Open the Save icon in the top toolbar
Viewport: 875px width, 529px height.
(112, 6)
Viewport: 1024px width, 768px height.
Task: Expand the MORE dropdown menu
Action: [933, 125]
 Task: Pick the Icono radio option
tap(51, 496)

· · ·

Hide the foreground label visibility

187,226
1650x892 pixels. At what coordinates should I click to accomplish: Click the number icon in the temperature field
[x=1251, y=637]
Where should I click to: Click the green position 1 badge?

· · ·

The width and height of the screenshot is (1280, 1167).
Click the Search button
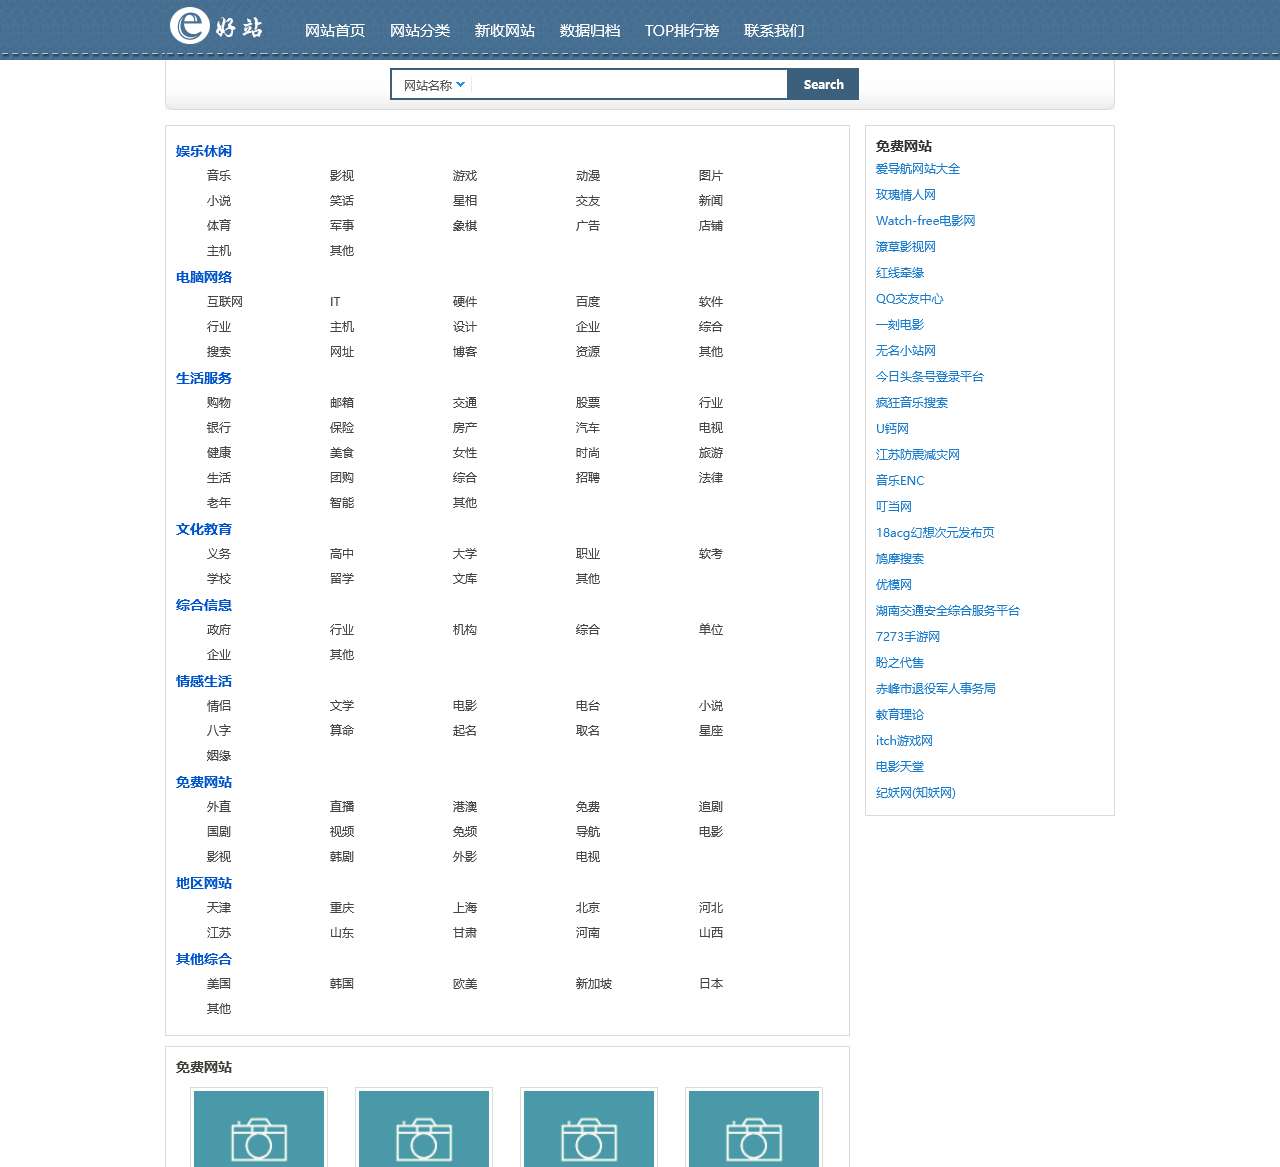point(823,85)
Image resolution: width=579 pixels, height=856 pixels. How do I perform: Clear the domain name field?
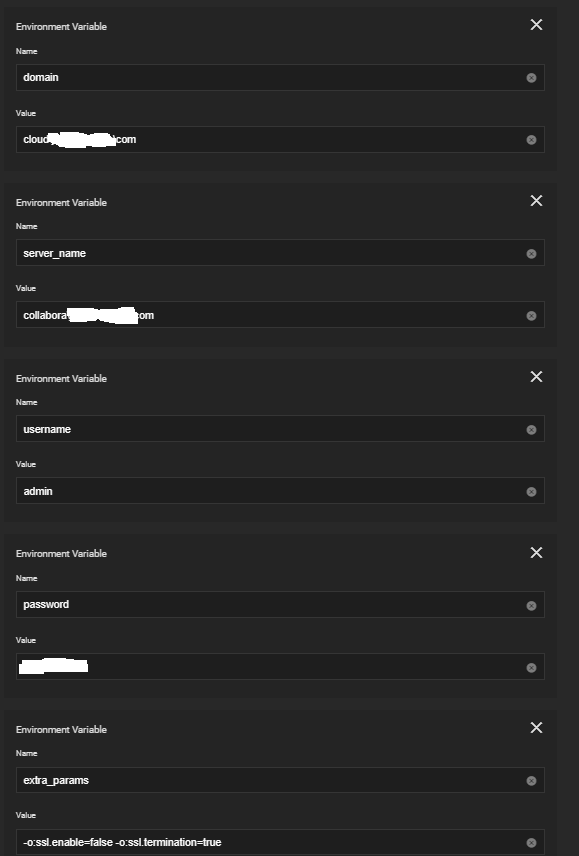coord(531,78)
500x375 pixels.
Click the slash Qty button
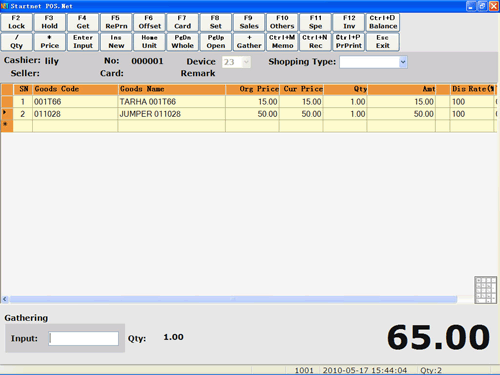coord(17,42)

· · ·

● **EXERCISE DESCRIPTION**
Starting with the line that holds "1650x892 pixels. At" and ending with the line that holds "Where should I", retype every line in the data above exactly, and nothing else.

● **WRITTEN ANSWER**
1650x892 pixels. At what coordinates should I click to accomplish: Click the number icon in the temperature field
[x=1251, y=637]
Where should I click to: Click the green position 1 badge?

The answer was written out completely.